[Entries for finding text and elements]
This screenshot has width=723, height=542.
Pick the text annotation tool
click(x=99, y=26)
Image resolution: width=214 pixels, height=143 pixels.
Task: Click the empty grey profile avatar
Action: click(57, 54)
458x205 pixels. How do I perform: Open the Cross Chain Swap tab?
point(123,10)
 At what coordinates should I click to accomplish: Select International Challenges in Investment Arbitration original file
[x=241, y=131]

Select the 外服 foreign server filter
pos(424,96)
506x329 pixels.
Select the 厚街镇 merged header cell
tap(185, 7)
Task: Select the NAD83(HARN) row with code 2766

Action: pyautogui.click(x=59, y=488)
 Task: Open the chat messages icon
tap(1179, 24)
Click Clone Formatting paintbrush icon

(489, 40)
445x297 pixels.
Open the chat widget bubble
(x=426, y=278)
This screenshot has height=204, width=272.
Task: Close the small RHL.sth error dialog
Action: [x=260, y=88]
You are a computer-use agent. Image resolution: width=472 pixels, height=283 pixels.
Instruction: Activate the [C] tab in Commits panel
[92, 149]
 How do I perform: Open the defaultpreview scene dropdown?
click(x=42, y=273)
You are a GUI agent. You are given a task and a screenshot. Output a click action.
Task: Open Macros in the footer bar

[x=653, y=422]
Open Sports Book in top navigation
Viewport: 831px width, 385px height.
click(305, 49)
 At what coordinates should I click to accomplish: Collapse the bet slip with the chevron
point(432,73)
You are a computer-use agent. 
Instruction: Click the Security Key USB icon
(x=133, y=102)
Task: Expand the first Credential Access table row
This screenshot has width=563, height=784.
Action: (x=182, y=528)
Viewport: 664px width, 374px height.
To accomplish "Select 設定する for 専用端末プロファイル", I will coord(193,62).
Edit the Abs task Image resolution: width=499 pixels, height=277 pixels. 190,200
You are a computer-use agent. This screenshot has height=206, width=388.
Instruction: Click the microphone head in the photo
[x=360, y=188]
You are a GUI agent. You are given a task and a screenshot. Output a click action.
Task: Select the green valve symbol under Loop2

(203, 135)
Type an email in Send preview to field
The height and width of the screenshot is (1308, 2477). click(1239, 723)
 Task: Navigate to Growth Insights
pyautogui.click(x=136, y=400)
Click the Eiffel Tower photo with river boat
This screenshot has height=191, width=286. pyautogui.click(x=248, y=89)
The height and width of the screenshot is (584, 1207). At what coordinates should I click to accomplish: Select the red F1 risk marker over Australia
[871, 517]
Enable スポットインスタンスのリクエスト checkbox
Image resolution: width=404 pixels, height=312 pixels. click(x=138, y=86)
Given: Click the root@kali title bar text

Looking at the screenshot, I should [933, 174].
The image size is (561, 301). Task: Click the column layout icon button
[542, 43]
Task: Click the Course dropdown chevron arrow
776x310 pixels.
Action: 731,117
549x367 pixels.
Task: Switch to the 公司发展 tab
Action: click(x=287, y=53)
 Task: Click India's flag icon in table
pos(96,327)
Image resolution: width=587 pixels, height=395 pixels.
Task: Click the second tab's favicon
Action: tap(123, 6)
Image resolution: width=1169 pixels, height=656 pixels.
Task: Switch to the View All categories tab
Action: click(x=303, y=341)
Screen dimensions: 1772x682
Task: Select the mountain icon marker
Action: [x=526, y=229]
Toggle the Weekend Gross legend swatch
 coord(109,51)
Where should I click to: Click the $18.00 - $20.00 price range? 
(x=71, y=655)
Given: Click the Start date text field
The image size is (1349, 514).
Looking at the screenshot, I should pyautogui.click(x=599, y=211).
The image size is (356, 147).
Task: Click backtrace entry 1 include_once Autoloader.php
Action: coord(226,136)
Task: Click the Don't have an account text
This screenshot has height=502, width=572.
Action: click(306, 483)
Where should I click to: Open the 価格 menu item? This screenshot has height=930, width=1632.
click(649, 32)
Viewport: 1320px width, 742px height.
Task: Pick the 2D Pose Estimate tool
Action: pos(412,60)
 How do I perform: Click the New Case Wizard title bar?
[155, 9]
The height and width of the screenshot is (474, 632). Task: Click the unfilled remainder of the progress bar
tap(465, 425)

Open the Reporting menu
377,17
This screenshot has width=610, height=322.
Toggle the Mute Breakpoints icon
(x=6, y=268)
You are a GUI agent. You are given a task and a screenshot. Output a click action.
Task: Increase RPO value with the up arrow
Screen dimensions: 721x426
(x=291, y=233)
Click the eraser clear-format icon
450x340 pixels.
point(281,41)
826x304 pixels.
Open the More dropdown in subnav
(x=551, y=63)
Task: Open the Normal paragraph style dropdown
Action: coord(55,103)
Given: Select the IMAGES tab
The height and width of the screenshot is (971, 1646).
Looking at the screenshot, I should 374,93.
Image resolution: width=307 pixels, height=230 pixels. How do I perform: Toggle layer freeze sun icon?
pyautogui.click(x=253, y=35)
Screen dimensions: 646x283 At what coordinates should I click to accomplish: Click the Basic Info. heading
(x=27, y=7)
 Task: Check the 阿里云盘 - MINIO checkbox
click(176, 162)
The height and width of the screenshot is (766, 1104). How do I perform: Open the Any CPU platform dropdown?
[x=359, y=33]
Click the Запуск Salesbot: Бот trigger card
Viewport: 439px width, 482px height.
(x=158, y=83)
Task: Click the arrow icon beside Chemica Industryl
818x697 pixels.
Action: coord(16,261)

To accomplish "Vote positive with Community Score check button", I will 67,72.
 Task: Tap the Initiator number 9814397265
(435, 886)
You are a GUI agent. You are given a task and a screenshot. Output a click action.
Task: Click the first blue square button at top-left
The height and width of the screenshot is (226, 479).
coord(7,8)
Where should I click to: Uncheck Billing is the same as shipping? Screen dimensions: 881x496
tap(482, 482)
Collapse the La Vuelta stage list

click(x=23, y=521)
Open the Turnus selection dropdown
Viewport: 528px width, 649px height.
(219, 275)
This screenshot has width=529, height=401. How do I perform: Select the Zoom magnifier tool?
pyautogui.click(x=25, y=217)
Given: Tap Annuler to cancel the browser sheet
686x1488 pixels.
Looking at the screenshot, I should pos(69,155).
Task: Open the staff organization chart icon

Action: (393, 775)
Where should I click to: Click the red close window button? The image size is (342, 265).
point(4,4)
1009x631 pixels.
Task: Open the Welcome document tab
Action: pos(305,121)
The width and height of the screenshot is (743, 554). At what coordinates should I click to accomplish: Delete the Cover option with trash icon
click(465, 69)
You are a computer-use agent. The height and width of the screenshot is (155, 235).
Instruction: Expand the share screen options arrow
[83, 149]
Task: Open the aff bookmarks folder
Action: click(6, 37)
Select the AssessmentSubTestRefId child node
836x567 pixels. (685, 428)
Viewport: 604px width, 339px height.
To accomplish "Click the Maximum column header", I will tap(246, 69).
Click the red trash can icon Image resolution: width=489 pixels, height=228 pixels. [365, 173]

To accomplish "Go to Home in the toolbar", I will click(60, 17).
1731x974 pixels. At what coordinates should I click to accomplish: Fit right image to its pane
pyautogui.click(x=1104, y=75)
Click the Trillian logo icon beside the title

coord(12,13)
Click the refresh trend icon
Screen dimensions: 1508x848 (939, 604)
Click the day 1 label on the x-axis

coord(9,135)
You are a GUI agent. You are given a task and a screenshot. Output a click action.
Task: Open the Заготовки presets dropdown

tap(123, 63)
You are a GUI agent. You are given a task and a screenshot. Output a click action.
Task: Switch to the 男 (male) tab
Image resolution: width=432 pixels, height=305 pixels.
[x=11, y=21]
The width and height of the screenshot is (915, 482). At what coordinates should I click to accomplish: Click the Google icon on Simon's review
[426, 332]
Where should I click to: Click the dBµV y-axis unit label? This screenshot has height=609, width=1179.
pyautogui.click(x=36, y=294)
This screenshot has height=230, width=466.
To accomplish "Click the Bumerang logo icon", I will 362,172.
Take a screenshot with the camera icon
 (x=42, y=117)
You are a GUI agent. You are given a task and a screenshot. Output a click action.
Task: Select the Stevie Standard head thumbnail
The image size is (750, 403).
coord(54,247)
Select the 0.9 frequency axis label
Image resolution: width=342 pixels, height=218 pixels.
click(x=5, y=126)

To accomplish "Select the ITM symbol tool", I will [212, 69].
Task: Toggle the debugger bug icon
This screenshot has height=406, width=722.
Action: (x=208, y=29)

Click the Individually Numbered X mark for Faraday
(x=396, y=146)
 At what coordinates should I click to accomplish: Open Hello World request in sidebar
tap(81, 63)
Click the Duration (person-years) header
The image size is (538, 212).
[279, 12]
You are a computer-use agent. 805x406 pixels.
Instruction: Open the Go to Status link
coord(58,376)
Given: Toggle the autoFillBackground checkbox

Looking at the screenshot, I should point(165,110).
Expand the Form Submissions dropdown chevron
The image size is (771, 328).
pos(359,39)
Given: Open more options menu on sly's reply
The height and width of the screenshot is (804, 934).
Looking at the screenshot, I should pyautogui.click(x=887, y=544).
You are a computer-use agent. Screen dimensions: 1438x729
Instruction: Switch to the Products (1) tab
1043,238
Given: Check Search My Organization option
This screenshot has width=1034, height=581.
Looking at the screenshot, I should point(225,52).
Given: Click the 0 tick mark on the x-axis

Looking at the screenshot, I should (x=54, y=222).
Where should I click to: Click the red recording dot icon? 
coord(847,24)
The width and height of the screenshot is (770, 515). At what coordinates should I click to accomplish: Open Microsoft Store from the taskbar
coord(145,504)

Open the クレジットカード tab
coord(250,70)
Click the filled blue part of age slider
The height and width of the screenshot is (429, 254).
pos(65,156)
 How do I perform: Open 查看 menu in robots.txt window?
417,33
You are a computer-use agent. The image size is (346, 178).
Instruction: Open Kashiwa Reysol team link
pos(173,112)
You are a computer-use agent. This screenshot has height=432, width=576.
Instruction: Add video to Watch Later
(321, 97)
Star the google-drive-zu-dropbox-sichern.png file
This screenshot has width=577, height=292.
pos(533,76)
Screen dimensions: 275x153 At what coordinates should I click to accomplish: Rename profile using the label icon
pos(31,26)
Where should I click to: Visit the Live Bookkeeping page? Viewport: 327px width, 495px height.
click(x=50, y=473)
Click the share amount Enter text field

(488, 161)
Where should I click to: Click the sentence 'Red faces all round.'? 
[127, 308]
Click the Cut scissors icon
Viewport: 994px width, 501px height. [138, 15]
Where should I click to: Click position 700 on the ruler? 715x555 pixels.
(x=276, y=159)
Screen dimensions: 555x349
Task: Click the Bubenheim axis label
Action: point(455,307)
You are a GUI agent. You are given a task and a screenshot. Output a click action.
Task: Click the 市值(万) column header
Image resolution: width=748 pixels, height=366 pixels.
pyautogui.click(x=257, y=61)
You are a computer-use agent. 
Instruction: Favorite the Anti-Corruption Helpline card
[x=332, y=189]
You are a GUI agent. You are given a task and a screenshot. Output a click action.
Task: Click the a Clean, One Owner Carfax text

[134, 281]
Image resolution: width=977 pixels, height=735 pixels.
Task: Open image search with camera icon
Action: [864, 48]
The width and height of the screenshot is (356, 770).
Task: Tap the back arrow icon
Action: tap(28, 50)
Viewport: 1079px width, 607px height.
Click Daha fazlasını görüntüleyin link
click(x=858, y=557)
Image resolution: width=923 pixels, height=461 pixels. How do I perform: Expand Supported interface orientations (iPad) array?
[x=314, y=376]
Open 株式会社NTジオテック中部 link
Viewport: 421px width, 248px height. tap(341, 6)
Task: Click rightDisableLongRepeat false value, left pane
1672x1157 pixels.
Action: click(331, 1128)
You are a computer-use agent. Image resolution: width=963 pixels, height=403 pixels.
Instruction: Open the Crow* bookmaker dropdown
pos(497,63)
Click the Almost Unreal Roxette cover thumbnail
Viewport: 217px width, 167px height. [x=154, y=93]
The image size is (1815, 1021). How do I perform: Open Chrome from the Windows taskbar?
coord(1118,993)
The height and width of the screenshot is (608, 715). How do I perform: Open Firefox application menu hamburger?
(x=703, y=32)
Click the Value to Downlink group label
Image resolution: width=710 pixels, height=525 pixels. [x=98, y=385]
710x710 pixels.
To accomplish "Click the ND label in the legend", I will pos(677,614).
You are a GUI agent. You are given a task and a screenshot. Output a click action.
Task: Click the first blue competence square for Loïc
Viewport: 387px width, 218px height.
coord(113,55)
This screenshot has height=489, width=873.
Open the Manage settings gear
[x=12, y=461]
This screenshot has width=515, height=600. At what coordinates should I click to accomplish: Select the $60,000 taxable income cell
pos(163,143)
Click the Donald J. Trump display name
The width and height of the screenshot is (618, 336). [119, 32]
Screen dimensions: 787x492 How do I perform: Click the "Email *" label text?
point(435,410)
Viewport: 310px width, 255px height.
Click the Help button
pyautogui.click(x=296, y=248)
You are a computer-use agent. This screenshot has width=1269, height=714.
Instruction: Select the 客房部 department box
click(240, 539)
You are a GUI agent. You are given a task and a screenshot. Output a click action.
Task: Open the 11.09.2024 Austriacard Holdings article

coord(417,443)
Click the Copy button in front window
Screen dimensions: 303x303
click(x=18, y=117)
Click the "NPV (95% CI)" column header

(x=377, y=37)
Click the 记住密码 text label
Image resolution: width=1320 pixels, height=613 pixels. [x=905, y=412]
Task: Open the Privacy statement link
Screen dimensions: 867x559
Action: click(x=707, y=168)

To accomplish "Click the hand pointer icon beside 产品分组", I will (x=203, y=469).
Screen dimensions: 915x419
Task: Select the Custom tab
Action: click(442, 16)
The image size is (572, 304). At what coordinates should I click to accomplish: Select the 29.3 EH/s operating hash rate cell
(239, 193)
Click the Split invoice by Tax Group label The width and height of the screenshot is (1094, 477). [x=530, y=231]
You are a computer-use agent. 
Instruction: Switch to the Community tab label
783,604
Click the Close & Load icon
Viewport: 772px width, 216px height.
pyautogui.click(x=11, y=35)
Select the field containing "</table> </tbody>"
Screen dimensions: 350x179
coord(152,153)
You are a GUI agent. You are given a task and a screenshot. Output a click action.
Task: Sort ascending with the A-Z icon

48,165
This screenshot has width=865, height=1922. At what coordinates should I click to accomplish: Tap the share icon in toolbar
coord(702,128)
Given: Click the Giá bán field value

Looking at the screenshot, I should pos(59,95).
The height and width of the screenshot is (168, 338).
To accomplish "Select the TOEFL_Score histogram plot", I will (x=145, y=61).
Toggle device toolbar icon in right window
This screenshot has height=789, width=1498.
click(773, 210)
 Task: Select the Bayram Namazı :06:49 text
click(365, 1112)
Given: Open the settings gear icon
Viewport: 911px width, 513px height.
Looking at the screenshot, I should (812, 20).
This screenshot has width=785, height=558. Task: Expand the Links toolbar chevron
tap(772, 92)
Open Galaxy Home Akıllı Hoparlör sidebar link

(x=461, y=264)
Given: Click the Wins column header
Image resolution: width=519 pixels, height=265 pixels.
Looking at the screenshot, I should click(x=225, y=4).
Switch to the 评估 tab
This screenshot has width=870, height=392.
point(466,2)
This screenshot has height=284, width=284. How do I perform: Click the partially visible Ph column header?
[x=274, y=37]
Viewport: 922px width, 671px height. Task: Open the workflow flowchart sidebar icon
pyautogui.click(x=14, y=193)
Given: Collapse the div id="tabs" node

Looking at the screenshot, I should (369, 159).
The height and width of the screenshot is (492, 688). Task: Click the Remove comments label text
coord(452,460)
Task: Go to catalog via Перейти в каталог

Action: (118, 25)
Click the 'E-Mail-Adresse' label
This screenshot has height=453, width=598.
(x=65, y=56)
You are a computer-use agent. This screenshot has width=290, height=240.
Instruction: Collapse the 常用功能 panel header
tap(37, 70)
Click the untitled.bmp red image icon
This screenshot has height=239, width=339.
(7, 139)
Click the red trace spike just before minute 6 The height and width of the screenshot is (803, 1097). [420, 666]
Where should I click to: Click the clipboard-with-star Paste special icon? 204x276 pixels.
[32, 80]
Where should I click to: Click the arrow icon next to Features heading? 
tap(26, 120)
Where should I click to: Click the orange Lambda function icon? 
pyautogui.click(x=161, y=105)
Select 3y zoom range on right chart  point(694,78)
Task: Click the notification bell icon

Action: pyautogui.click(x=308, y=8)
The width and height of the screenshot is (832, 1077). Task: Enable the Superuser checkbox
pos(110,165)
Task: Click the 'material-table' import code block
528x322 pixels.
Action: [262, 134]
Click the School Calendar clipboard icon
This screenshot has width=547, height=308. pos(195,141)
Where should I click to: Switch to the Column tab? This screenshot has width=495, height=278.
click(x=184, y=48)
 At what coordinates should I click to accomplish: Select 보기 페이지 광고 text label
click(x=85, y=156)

* [TASK DETAILS]
Pull out every line of the material above that contains the word "heading", and copy each one.

* [EXPECTED ANSWER]
Screen dimensions: 646x283 At what coordinates should I click to accomplish: Click the Basic Info. heading
Where should I click to: Click the arrow icon next to Features heading? 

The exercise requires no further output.